Using TensorFlow backend.


In [6]:
from pyspark.sql.functions import lit
from pyspark.sql.functions import expr
from pyspark.sql.types import DoubleType
from pyspark.sql.functions import udf

In [7]:
# In[15]:
img_dir = "D:/Learn/GitRepos/Spark-The-Definitive-Guide/data/deep-learning-images"
img_dir_comb = "D:\Learn\GitRepos\Spark-The-Definitive-Guide\data\deep-learning-images\Combined30"

In [8]:
tulips_df = ImageSchema.readImages(img_dir + "/tulips").withColumn("label", lit(1))
tulips_df.count()

# Signature: ImageSchema.readImages(path, recursive=False, 
#                                   numPartitions=-1, dropImageFailures=False, 
#                                   sampleRatio=1.0, seed=0)
# Docstring:
# Reads the directory of images from the local or remote source.

# .. note:: If multiple jobs are run in parallel with different sampleRatio or recursive flag,
#     there may be a race condition where one job overwrites the hadoop configs of another.

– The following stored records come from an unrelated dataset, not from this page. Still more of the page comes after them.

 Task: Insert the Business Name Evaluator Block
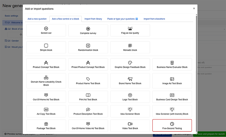(x=172, y=64)
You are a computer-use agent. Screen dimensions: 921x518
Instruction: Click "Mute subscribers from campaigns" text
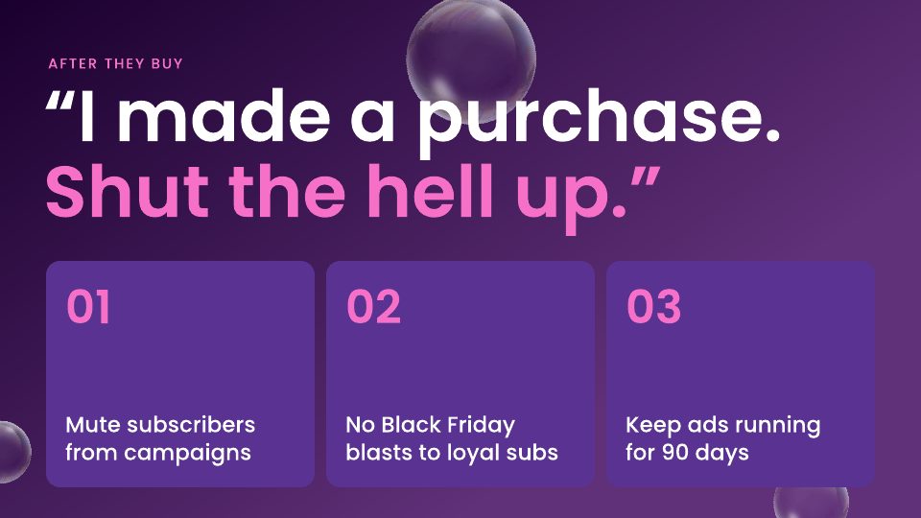[x=160, y=438]
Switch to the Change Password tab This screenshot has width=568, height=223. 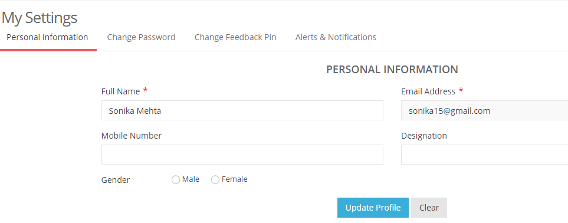142,37
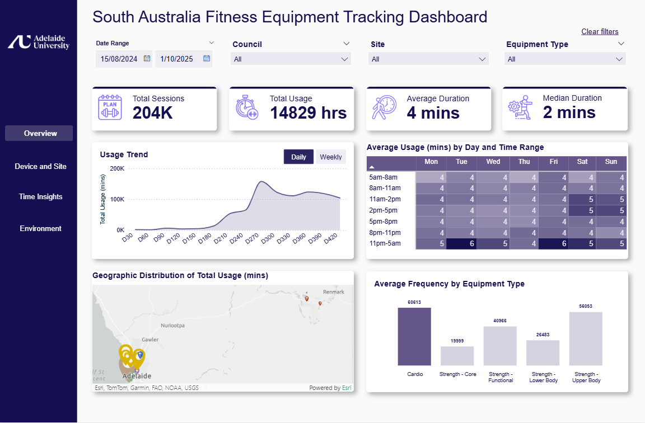The width and height of the screenshot is (645, 423).
Task: Open the Time Insights page
Action: point(40,197)
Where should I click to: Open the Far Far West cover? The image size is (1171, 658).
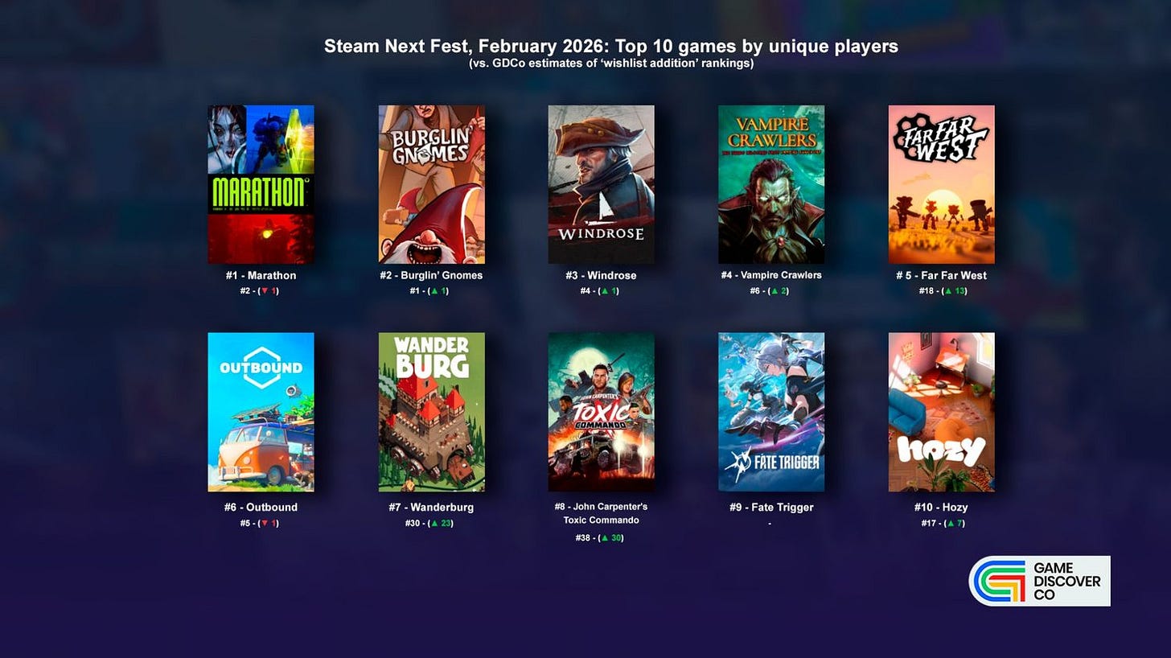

# .. note:: If sample ratio is less than 1, sampling uses a PathFilter that is efficient but
#     potentially non-deterministic.

# :param str path: Path to the image directory.
# :param bool recursive: Recursive search flag.
# :param int numPartitions: Number of DataFrame partitions.
# :param bool dropImageFailures: Drop the files that are not valid images.
# :param float sampleRatio: Fraction of the images loaded.
# :param int seed: Random number seed.
# :return: a :class:`DataFrame` with a single column of "images",
#        see ImageSchema for details.

30

In [9]:
# In[16]:
daisy_df = imageIO.readImagesWithCustomFn(img_dir + "/daisy", decode_f=imageIO.PIL_decode).withColumn("label", lit(0))
daisy_df.count()

# Signature: imageIO.readImagesWithCustomFn(path, decode_f, numPartition=None)
# Docstring:
# Read a directory of images (or a single image) into a DataFrame using a custom library to
# decode the images.

# :param path: str, file path.
# :param decode_f: function to decode the raw bytes into an array compatible with one of the
#     supported OpenCv modes. see @imageIO.PIL_decode for an example.

30

In [10]:
# In[ ]:
tulips_train, tulips_test = tulips_df.randomSplit([0.8, 0.2])
daisy_train, daisy_test = daisy_df.randomSplit([0.8, 0.2])

In [11]:
# In[ ]:
train_images_df = tulips_train.unionAll(daisy_train).cache()
test_images_df = tulips_test.unionAll(daisy_test).cache()

In [12]:
print(train_images_df.count())
print(test_images_df.count())

48
12


In [13]:
train_images_df.printSchema()

root
 |-- image: struct (nullable = true)
 |    |-- origin: string (nullable = true)
 |    |-- height: integer (nullable = false)
 |    |-- width: integer (nullable = false)
 |    |-- nChannels: integer (nullable = false)
 |    |-- mode: integer (nullable = false)
 |    |-- data: binary (nullable = false)
 |-- label: integer (nullable = false)



In [14]:
print(train_images_df.schema)

StructType(List(StructField(image,StructType(List(StructField(origin,StringType,true),StructField(height,IntegerType,false),StructField(width,IntegerType,false),StructField(nChannels,IntegerType,false),StructField(mode,IntegerType,false),StructField(data,BinaryType,false))),true),StructField(label,IntegerType,false)))


## Part 2 

In [15]:
from pyspark.ml.classification import LogisticRegression
from pyspark.ml.evaluation import MulticlassClassificationEvaluator
from pyspark.ml import Pipeline

In [16]:
from sparkdl import DeepImageFeaturizer

In [17]:
featurizer = DeepImageFeaturizer(inputCol="image", outputCol="features", modelName="InceptionV3")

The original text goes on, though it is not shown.